BEGIN DATA LISTING
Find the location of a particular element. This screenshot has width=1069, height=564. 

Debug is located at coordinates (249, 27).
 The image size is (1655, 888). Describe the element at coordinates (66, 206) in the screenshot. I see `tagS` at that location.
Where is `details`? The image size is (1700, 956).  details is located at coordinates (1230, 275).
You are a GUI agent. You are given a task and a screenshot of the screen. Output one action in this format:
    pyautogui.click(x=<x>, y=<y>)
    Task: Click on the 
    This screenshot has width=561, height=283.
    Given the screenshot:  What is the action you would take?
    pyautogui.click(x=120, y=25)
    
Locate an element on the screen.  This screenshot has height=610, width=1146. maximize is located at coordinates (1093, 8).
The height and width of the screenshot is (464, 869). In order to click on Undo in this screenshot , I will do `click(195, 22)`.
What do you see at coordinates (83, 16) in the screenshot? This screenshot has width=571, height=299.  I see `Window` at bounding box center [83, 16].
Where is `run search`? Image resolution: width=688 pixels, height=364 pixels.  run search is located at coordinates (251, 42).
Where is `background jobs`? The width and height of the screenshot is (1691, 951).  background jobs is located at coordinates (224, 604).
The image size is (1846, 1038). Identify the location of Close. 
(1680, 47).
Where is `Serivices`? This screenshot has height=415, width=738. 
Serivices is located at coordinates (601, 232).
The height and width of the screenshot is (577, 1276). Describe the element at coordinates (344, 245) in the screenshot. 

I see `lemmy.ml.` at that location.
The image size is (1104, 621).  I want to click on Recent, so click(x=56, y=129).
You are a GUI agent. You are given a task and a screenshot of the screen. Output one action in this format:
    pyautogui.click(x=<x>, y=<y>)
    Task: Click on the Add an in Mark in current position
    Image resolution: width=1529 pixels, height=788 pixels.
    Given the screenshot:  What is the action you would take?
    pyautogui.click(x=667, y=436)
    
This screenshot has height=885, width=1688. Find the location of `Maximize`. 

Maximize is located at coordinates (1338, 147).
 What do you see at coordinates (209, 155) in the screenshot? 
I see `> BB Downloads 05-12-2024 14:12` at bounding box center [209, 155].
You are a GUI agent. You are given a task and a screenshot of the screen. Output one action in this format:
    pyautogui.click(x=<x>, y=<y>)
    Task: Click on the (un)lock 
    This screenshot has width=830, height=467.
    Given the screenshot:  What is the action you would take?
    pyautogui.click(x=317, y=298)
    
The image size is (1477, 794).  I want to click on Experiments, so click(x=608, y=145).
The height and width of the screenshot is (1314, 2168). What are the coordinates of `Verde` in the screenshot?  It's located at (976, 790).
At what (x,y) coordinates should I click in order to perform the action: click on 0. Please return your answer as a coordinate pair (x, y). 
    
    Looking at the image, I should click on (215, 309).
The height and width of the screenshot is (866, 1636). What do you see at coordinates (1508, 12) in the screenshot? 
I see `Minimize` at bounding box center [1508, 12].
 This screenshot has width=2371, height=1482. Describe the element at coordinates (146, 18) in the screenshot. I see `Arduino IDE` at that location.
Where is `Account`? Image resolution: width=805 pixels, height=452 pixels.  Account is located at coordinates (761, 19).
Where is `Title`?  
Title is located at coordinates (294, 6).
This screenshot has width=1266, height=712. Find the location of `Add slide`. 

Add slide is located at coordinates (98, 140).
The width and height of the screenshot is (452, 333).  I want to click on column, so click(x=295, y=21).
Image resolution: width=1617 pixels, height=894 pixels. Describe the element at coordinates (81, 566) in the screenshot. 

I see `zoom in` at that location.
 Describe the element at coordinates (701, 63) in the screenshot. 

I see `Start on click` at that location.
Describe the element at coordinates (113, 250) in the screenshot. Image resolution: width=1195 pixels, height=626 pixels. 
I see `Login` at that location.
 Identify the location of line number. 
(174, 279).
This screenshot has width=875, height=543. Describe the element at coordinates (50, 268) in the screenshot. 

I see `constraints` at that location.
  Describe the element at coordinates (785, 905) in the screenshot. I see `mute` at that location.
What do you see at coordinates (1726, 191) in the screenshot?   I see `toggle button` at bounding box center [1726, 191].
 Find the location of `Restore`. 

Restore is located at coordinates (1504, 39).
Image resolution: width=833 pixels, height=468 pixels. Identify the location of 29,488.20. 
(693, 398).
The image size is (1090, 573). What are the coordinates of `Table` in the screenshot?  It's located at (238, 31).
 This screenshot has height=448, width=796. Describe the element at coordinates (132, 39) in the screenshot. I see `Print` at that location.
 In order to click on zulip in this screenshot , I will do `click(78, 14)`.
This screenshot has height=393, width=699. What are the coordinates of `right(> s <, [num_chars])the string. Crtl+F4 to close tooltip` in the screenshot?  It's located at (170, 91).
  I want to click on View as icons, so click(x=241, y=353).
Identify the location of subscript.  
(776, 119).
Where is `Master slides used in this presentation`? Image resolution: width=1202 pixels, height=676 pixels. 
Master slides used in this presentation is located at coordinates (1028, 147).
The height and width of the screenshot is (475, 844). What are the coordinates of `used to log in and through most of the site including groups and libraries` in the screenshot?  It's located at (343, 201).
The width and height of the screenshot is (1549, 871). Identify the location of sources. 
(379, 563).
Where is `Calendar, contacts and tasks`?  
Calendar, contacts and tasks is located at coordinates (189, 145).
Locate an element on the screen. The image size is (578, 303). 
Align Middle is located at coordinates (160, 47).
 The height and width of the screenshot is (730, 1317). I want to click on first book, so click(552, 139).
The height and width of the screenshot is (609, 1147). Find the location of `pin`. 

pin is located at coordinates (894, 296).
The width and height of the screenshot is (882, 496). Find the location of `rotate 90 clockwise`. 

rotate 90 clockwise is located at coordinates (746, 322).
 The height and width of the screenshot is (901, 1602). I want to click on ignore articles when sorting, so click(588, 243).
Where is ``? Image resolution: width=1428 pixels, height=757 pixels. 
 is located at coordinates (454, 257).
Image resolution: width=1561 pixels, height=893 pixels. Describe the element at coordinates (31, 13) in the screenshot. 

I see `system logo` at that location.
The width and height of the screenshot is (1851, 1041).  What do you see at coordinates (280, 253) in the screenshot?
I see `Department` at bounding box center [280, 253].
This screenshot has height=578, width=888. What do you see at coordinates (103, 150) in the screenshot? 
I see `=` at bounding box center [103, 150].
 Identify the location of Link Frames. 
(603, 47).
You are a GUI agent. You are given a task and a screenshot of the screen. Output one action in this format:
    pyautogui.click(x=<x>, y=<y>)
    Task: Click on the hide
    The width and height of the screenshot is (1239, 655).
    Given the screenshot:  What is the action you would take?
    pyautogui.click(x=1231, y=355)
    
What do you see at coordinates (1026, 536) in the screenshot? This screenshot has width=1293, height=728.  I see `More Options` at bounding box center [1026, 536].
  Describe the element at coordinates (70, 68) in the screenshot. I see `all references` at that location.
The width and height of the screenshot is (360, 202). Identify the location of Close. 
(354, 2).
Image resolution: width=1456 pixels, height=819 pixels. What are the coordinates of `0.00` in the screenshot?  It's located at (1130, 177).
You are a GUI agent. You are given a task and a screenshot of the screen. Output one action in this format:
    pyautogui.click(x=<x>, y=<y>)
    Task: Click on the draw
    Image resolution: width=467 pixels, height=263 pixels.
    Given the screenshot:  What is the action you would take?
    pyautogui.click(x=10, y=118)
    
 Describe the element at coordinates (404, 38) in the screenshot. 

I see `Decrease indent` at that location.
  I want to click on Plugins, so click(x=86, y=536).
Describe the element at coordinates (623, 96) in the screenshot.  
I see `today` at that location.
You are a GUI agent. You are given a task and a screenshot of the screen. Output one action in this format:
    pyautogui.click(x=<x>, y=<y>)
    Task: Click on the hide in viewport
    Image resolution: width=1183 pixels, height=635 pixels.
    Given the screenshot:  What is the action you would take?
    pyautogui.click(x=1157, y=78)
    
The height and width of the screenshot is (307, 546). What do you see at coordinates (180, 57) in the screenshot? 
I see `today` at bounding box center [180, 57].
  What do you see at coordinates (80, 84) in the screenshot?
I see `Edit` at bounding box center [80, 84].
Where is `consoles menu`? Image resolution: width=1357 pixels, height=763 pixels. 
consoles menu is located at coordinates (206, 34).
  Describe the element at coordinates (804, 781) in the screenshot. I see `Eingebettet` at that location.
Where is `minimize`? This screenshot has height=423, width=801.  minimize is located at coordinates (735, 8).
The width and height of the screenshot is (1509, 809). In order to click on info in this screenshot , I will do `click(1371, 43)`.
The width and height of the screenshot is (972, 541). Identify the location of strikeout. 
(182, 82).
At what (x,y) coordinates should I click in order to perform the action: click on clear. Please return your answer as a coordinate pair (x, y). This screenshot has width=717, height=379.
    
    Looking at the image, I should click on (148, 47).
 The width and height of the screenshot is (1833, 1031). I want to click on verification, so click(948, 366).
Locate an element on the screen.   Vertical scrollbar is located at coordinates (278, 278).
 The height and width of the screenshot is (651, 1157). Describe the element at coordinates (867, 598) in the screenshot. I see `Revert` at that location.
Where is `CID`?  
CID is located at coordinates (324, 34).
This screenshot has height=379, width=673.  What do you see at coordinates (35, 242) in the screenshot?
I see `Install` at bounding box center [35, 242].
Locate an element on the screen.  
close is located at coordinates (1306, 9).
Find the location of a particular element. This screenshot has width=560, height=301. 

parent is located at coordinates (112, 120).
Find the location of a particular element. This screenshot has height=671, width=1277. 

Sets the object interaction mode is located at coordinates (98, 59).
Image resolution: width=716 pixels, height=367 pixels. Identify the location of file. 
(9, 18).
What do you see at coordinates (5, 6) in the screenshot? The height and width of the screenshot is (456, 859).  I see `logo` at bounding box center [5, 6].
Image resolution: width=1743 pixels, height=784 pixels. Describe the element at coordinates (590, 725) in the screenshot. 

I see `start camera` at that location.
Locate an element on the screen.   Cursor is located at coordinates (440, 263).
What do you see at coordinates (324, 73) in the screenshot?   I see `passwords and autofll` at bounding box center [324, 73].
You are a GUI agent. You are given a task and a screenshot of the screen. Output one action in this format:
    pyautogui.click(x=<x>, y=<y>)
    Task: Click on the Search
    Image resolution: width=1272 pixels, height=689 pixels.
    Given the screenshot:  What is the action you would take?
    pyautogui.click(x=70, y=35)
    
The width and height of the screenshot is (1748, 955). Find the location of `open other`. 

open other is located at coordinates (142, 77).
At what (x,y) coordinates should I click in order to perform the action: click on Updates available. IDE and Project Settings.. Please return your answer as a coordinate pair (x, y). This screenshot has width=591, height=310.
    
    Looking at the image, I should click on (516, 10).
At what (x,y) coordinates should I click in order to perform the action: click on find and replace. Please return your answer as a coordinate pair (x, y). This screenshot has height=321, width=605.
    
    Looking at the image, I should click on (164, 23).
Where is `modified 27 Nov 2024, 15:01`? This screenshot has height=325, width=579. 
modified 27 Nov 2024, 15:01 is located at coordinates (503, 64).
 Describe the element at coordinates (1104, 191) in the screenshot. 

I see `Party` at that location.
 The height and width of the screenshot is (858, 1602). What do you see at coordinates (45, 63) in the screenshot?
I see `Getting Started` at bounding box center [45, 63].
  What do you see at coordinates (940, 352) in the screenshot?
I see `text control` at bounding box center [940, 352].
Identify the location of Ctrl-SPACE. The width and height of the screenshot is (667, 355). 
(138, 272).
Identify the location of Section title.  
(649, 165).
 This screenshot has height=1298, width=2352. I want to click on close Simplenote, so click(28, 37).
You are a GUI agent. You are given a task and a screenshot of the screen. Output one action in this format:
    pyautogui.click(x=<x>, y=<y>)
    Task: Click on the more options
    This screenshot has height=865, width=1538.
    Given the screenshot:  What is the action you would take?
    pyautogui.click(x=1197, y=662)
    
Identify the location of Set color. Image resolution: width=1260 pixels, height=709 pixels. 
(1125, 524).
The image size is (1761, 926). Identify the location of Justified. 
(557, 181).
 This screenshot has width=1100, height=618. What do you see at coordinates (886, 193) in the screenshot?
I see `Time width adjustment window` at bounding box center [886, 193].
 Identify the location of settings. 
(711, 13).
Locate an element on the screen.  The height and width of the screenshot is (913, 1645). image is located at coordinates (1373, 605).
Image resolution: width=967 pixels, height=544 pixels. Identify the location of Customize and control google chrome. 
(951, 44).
END DATA LISTING
• WHAT TO DO
Repeat the records above word for word, starting with the line that contains "The width and height of the screenshot is (1851, 1041)." and going on through the line that contains "pyautogui.click(x=1231, y=355)".

• THE REPLY
The width and height of the screenshot is (1851, 1041).  What do you see at coordinates (280, 253) in the screenshot?
I see `Department` at bounding box center [280, 253].
This screenshot has height=578, width=888. What do you see at coordinates (103, 150) in the screenshot? 
I see `=` at bounding box center [103, 150].
 Identify the location of Link Frames. 
(603, 47).
You are a GUI agent. You are given a task and a screenshot of the screen. Output one action in this format:
    pyautogui.click(x=<x>, y=<y>)
    Task: Click on the hide
    The width and height of the screenshot is (1239, 655).
    Given the screenshot:  What is the action you would take?
    pyautogui.click(x=1231, y=355)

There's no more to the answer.